La photocopie du manuscrit, en tchèque, est posée sur la table du salon de l’appartement parisien de l’ancien professeur de mathématiques aujourd’hui à la retraite Michel London, 74 ans. C’est lui qui a assuré la traduction de l’unique ouvrage signé Salomon Ickovic, publié aux éditions Flammarion le 16 octobre. Son titre : Rendez-vous avec la mort. La découverte de ce récit autobiographique a été, pour Michel London, un autre type de rendez-vous ; elle lui a donné l’occasion de remonter son histoire familiale, de lever le voile sur les destins communs de ces hommes, dont son père, qui, au siècle dernier, payèrent un lourd tribut pour avoir résisté aux totalitarismes.
Né à Prague en 1950, Michel London est l’un des trois enfants de celui qui restera jusqu’à sa mort, en 1986, l’une des figures les plus emblématiques de la dissidence communiste, Artur London. Un an après sa naissance, son père, alors vice-ministre des affaires étrangères du régime communiste tchécoslovaque, est arrêté. Il appartient au groupe des quatorze accusés du fameux procès de Prague de 1952, auxquels on arrache des aveux fabriqués de toutes pièces pour « conspiration contre l’Etat ».
Seuls trois « accusés » échappent à la peine capitale, dont Artur London, qui, après avoir connu la prison, trouve refuge en France en 1963. Cinq ans plus tard, il signe L’Aveu, récit autobiographique qui dévoile le mécanisme qui a permis de broyer les militants du mouvement révolutionnaire avec ce procès stalinien organisé au pays de Kafka. Il sera adapté au cinéma en 1970 par Costa-Gavras, avec Yves Montand dans le rôle du vice-ministre tchèque.
C’est à l’occasion d’un voyage à Prague, en avril 2022, que Michel London va découvrir cet autre manuscrit, écrit par un ami de son père, Salomon Ickovic, faisant écho à L’Aveu. La fille de cet ancien dissident, Régine Ickovicova, lui en dévoile l’existence. « J’ignorais que son père avait écrit quelque chose. Elle m’a raconté pourquoi elle n’en possédait qu’une photocopie, l’original ayant été perdu. »
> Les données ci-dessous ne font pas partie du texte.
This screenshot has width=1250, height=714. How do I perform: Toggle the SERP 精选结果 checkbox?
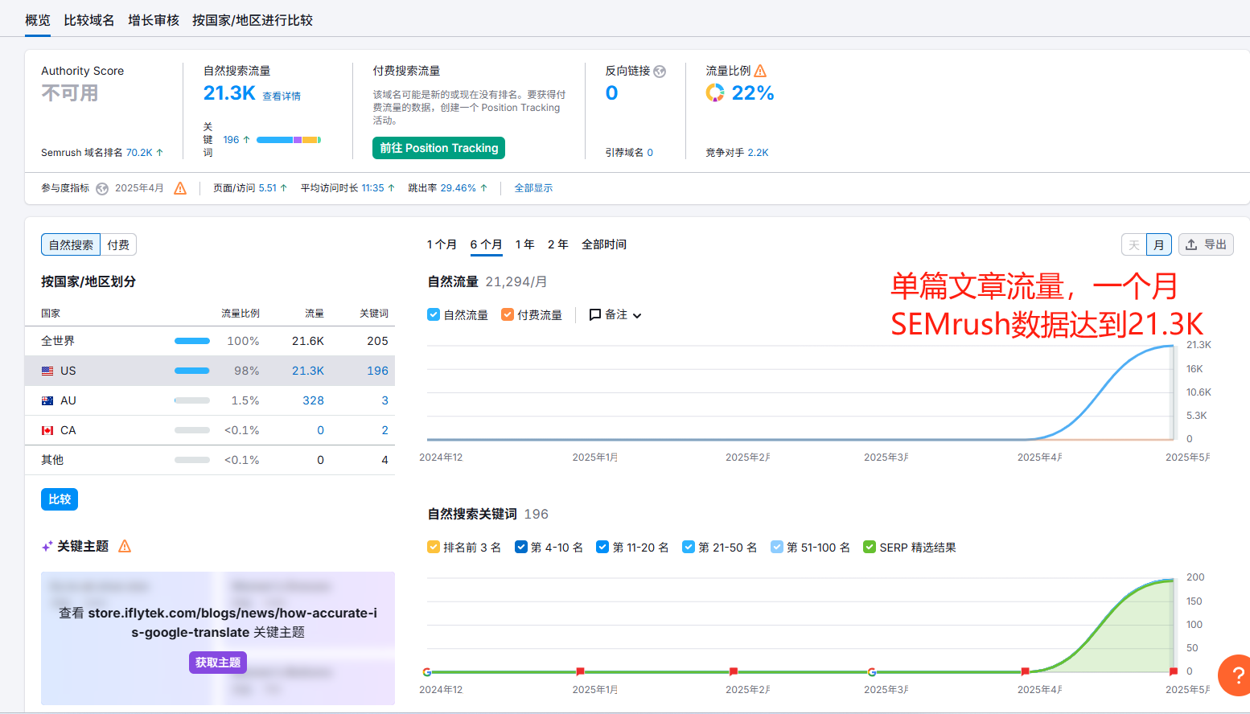point(869,547)
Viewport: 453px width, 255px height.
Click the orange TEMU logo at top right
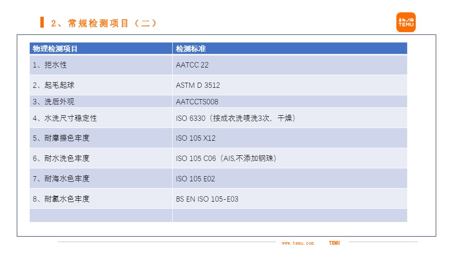pyautogui.click(x=406, y=22)
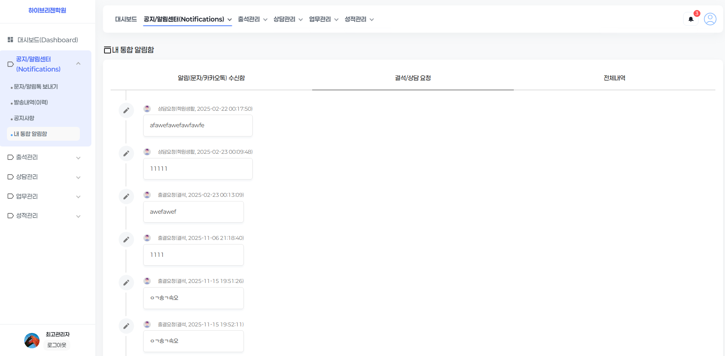Click pencil icon beside afawefawefawfawfe request

pos(126,111)
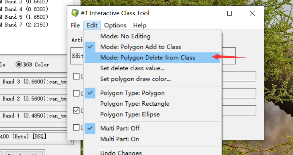
Task: Tick the fourth class checkbox
Action: pyautogui.click(x=76, y=127)
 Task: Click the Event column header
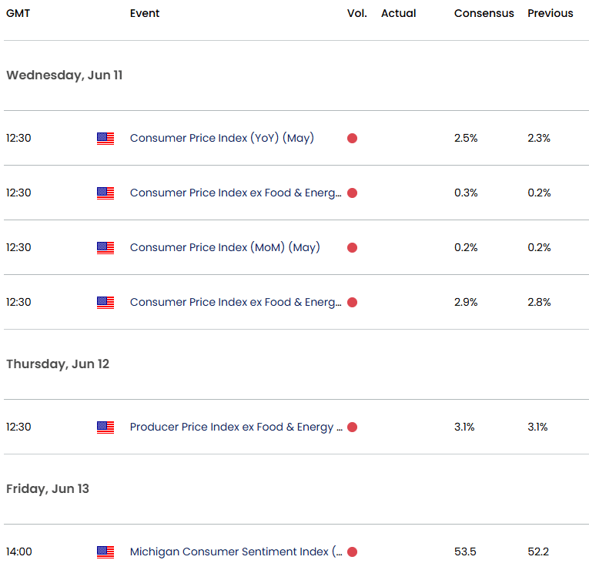[145, 14]
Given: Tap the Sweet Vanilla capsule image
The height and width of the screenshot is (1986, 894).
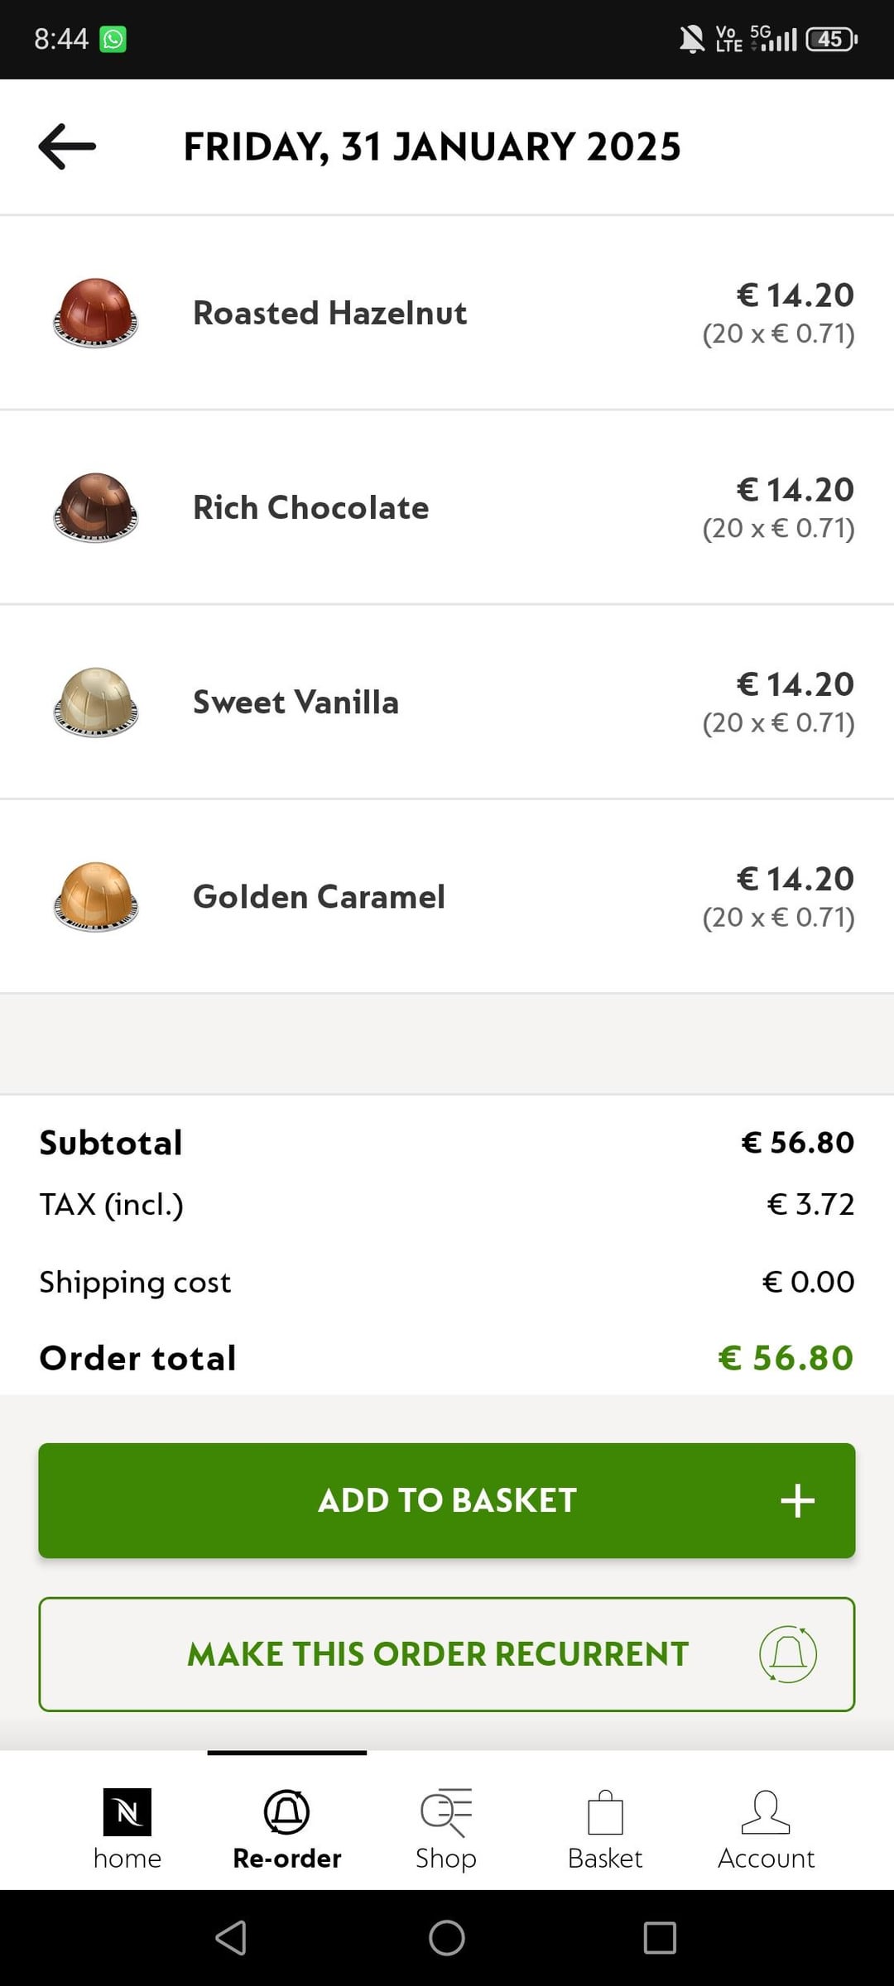Looking at the screenshot, I should 95,702.
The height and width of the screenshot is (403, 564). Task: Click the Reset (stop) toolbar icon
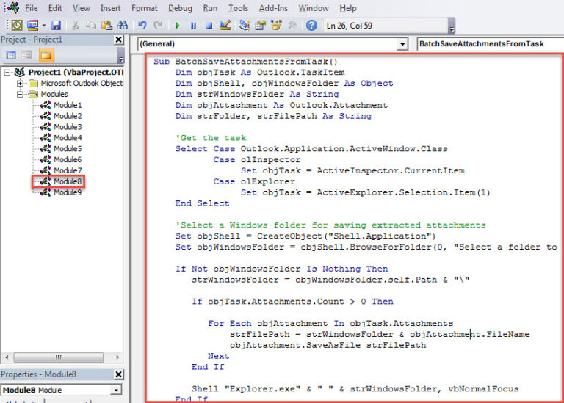(209, 26)

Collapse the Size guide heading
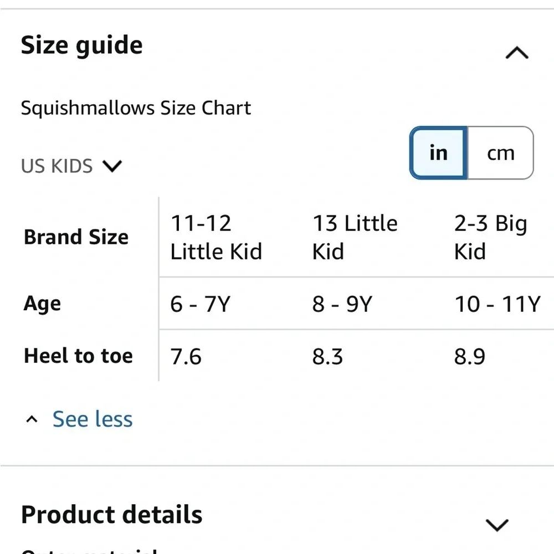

En 1968, Régine Ickovicova était étudiante à Prague au moment de l’occupation du pays par les troupes du pacte de Varsovie. Multilingue et collaboratrice des correspondants français de télévision, elle avait senti la nasse se refermer sur elle et avait préféré s’exiler en Italie en laissant sa famille dernière elle. Elle n’a jamais revu son père, mort en 1971. C’est à son retour d’exil, en 1989, après la chute du mur de Berlin et la dissolution de l’empire soviétique, que Régine Ickovicova se voit confier par sa sœur une photocopie du manuscrit.